Friday, February 23, 2007

If We are Not an Anomaly, What is the Problem?

Home educators who wrote to Jim Knight, MP, Minister for Schools, objecting to the implication that home education is an anomaly, as happened in a letter from Lord Adonis:

"The state does not currently prescribe what form of education parents should provide, whilst all maintained and independent school provision is prescribed in legislation and subject to inspection. This anomaly is at odds with Every Child Matters reforms, supported by the Children Act 2004, which set out the Government's aim to improve educational outcomes for all children, regardless of where they are educated, and to narrow the gap between those who are doing well and those who are not.")

have been getting a fairly standard response from his office, along the lines of the following:

"Dear _______,

Thank you for your email of xx February, addressed to Jim Knight, enclosing a postcard from AHED, about elective home education. I have been asked to reply.

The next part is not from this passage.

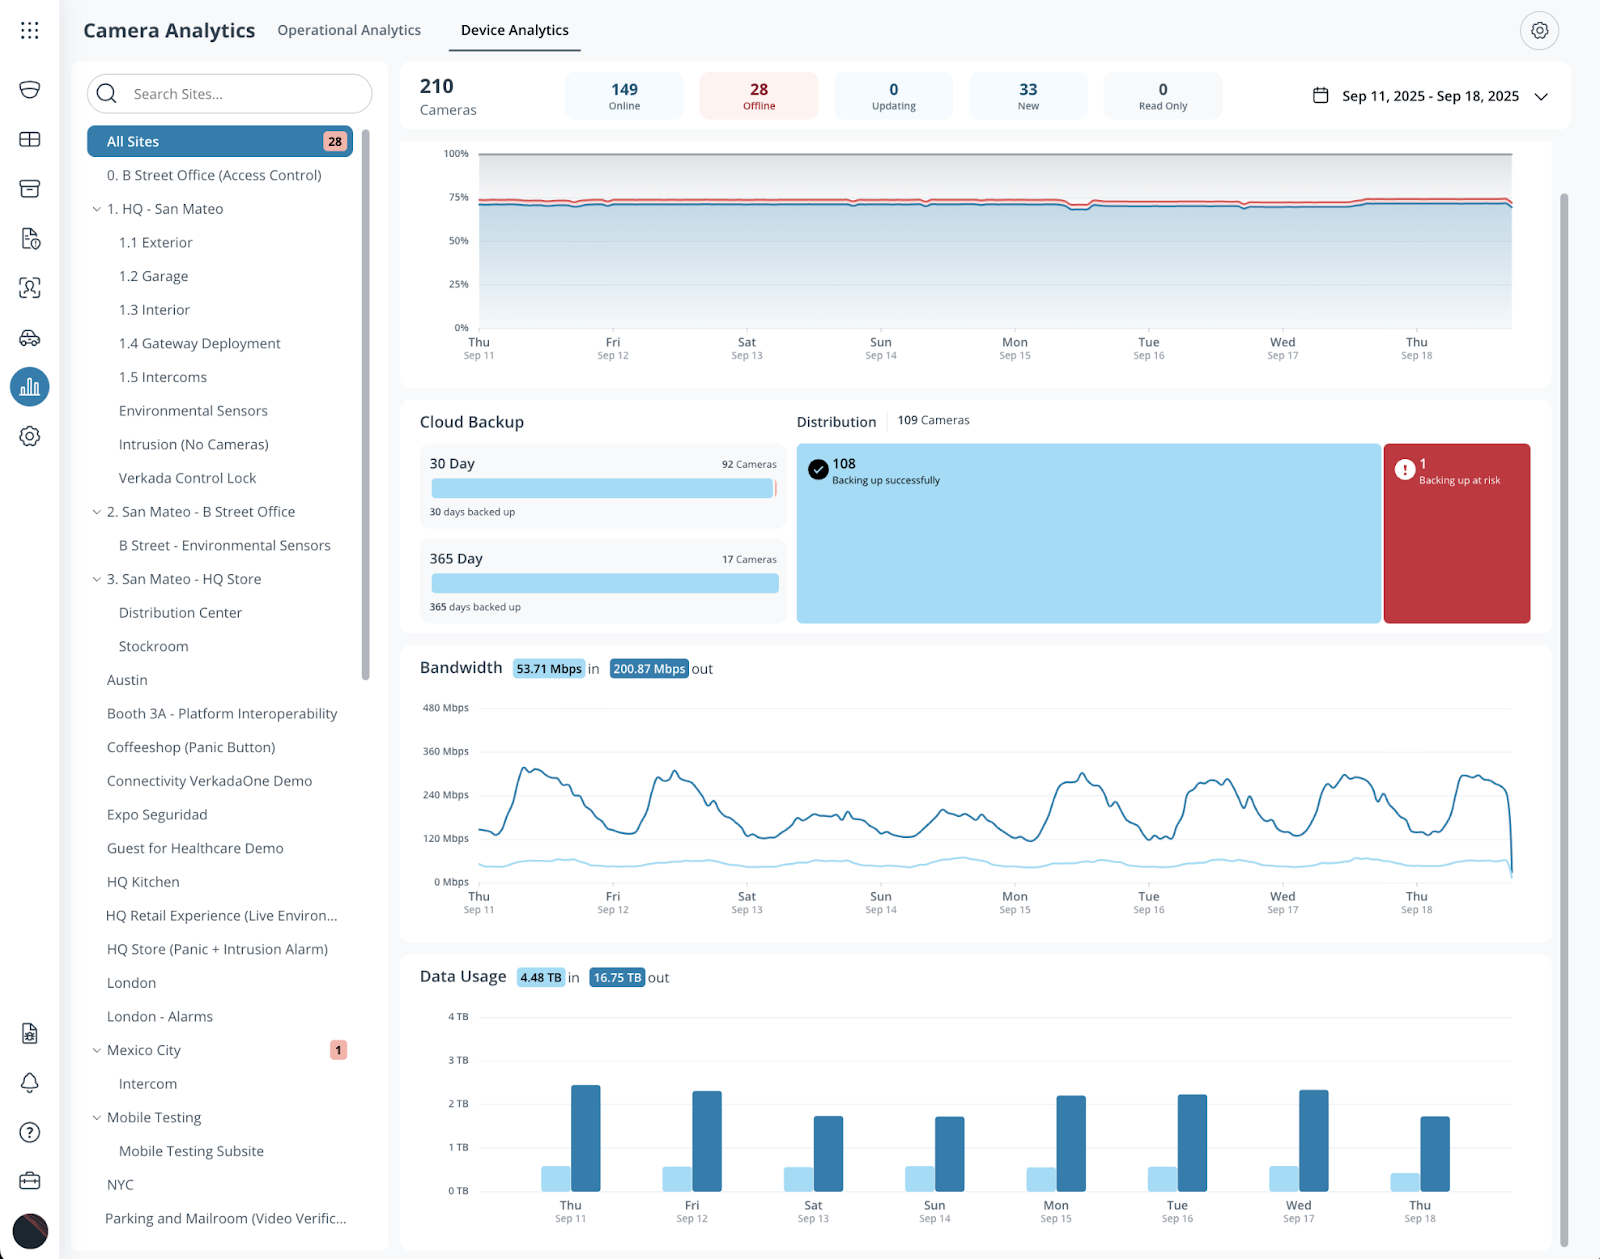Open the person-of-interest face search icon
The image size is (1600, 1259).
(x=30, y=288)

In 2005 the Department for Education and Skills (DfES) undertook a targeted consultation on draft local authority (LA) guidelines. This included a selection of LAs, as well as the home education support organisations which we were aware of, as this seemed the most effective way of reaching the home educating community. The responses to this consultation included concerns about the lack of LA access to the child, the general difficulty in assessing children's progress and children's view on their education being heard.

The DfES has never said that home educators are an anomaly. As you know, it is every parent?s right to choose this form of education for their children. The issue that the 2005 consultation highlighted is that the Government is less able to ensure improved outcomes for home educated children (in line with the Every Child Matters agenda) compared to children in maintained and
independent schools.

However, no decisions have as yet been taken with regard to the contents of the subsequent proposed consultation on elective home education or when it is due to commence.

Please be assured that the consultation will be a full one, open to all stakeholders and conducted via the Department's consultation website. We hope this will ensure that the documents are accessible to as many people as possible and we are currently compiling a list of home educators who have expressed an interest in being involved in the consultation.

The aim of the consultation is to open up a constructive debate on whether or not changes are required, and if so, what they might be.

Please be assured that I have added your details to our list so that you will be alerted when the consultation starts and afforded the opportunity to feed your views and concerns into the consultation process.

Following consultation, if changes to legislation were to be introduced, they would of course, be subject to the full parliamentary process. "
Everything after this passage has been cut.